Ole Reißmann prophezeit, dass das Internet sich zu einer Spielwiese der Monopolisten entwickeln wird, die so mächtig werden, dass sie auch die Realwirtschaft, ja, sogar die ganze Gesellschaft beherrschen. Was sie nicht in ihre Datenbanken aufnehmen, findet nicht statt. Dagegen wird sich Widerstand in der Politik formieren, die diese Monopolisten zerschlagen wird. Eine düstere Zukunftsvision.

Aber wieso sollte es soweit kommen? Die Vergangenheit, selbst die jüngere, zeigt doch, dass das Internet immer noch ein hoch dynamischer Ort ist, der kaum Raum für alles beherrschende Monopolisten bietet, da die Einstiegshürden geringer sind als sonst irgendwo. Jeder Monopolist wird träge und bietet einem innovativen Newcomer damit Angriffsfläche.

Facebook ist ja gerade kein abschreckendes Beispiel, sondern Beweis dessen. Vor wenigen Jahren galt Myspace noch als das Ende der sozialen Geschichte des Internets. Murdoch investierte Milliarden, die Nutzerzahlen waren gigantisch, es fehlte nur noch ein Vermarktungssystem. Und trotz dieser Voraussetzungen, den mächtigsten Medienmogul im Rücken und eine nie dagewesene Marktdurchdringung, schaffte es ein Nerd aus seinem Wohnheim heraus Myspace zu Fall zu bringen. Ihm blüht vielleicht das gleiche Schicksal, wenn Google+ sich durchsetzt oder sich die Nutzer nicht mehr mit der Datennutzung einverstanden erklären und zur bisher vernachlässigbar kleinen Konkurrenz abwandern. Zumindest ist Facebook trotz seiner gigantischen Zahl kein Monopolist. Google+ ist eine ernstzunehmende Konkurrenz, im lokalen Bereich gibt es unzählige beliebte Mitbewerber und Professionelle aller Art vertrauen auf ihre eigenen Netzwerke.

Nichts anderes ist bei den Providern zu vermuten. Galt um die Jahrtausendwende das 21. Jahrhundert noch als das AOL Jahrhundert, man war schließlich gerade durch die Übernahme von Time Warner zu einem der größten Unternehmen der Welt aufgestiegen und hat die „alte“ Wirtschaft damit das fürchten gelehrt, die Nutzerzahlen stiegen ins unermessliche und die Euphorie war groß. Wenige Jahre später hört man wenig von AOL. Die Zahl der Provider ist seitdem enorm gestiegen und in Folge dessen sind die Kosten für den Endverbraucher enorm gesunken. Alles gut, der Markt funktioniert.
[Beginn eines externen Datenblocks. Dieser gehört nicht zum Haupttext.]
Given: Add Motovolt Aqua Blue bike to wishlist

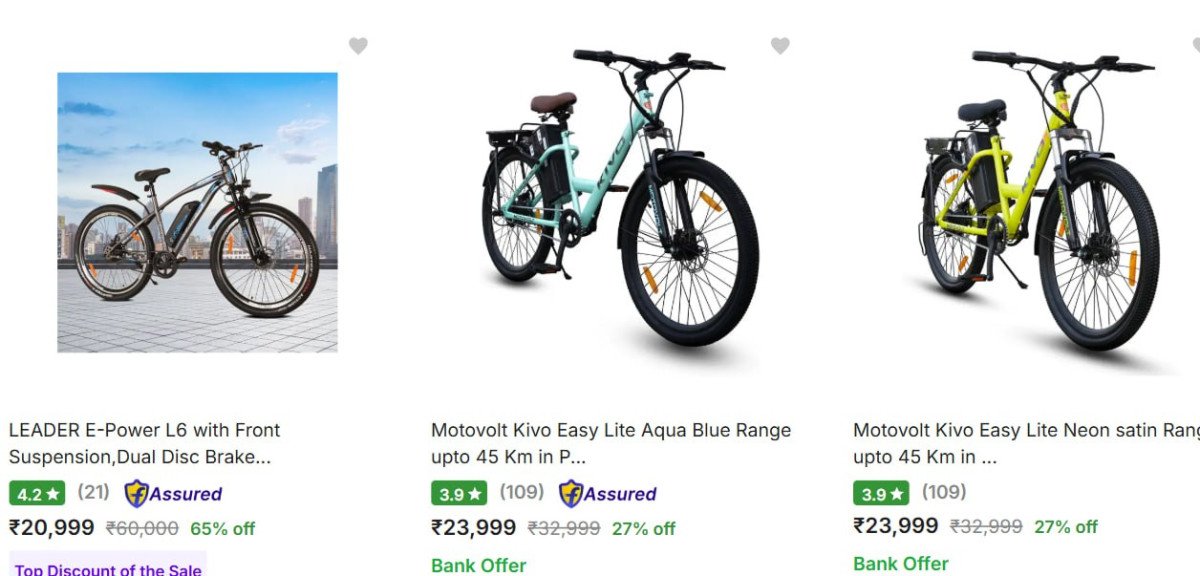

Genauso wenig muss man fürchten, dass sich Google, Apple, Microsoft und Facebook in Zukunft das Internet aufteilen. Wie gerade beschrieben kann ein scheinbar marktbeherrschendes Unternehmen binnen weniger Jahre in die Bedeutungslosigkeit abrutschen. Yahoo ist hierfür ein weiteres Beispiel. War man doch auf dem Weg zum Generalist, der alles aus einer Hand anbot und somit seine Konkurrent quasi überflüssig machte, ist man heute eher ein Nischenanbieter und betrachtet das Geschehen vom Rand. Microsoft’s Einfluss auf das Internet wird auch eher überschätzt. Weder Bing noch alle anderen Bestrebungen haben bisher gefruchtet. Dennoch sorgt die schiere Präsenz eines so finanzstarken Unternehmens für eine Belebung des Marktes. Apple hat den Schritt vom Außenseiter zum Global Player auch in wenigen Jahren vollzogen, was wiederum für die Dynamik des Marktes und nicht für eine Entwicklung hin zu einem statischen Markt der Monopolisten spricht. So schnell wie RIM verdrängt wurde, kann es auch Apple ergehen.

Auch die scheinbare Dominanz der App-, Bücher-, Musik-, und Filmanbieter, die uns diktieren welche Produkte wir konsumieren dürfen, wird heillos überschätzt. Alleine schon ein Blick auf die von jedem und mit jedem Gerät nutzbaren digitalen Musikquellen zeigt dies: YouTube, dailymotion, iTunes, Amazon, Android Music Store, musicload, spotify, napster, last.fm und hunderte andere. In der Innenstadt habe ich weniger Möglichkeiten an Musik zu kommen. Wie die Vergangenheit auch gezeigt hat, lässt der Kunde sich kein restriktives DRM-System aufdrücken, daher sind die Einstiegshürden auch hier wieder so gering, dass sich schnell eine neue Marke etablieren kann, wenn die bisherigen Angebote nicht dem Geschmack des Kunden entsprechen.

Also keine Sorge, lieber Spiegel. Mit General Motors wurde auch nicht das Ende der Automobilbranche eingeleitet und mit euch zum Glück nicht das Ende des Wochenmagazins. Ihr habt zwischen 2001 und 2004 auch schon das Ende der deutschen Wirtschaft prophezeit, heute sieht es doch gar nicht mehr so schlecht aus. Etwas mehr Vertrauen in die Zukunft.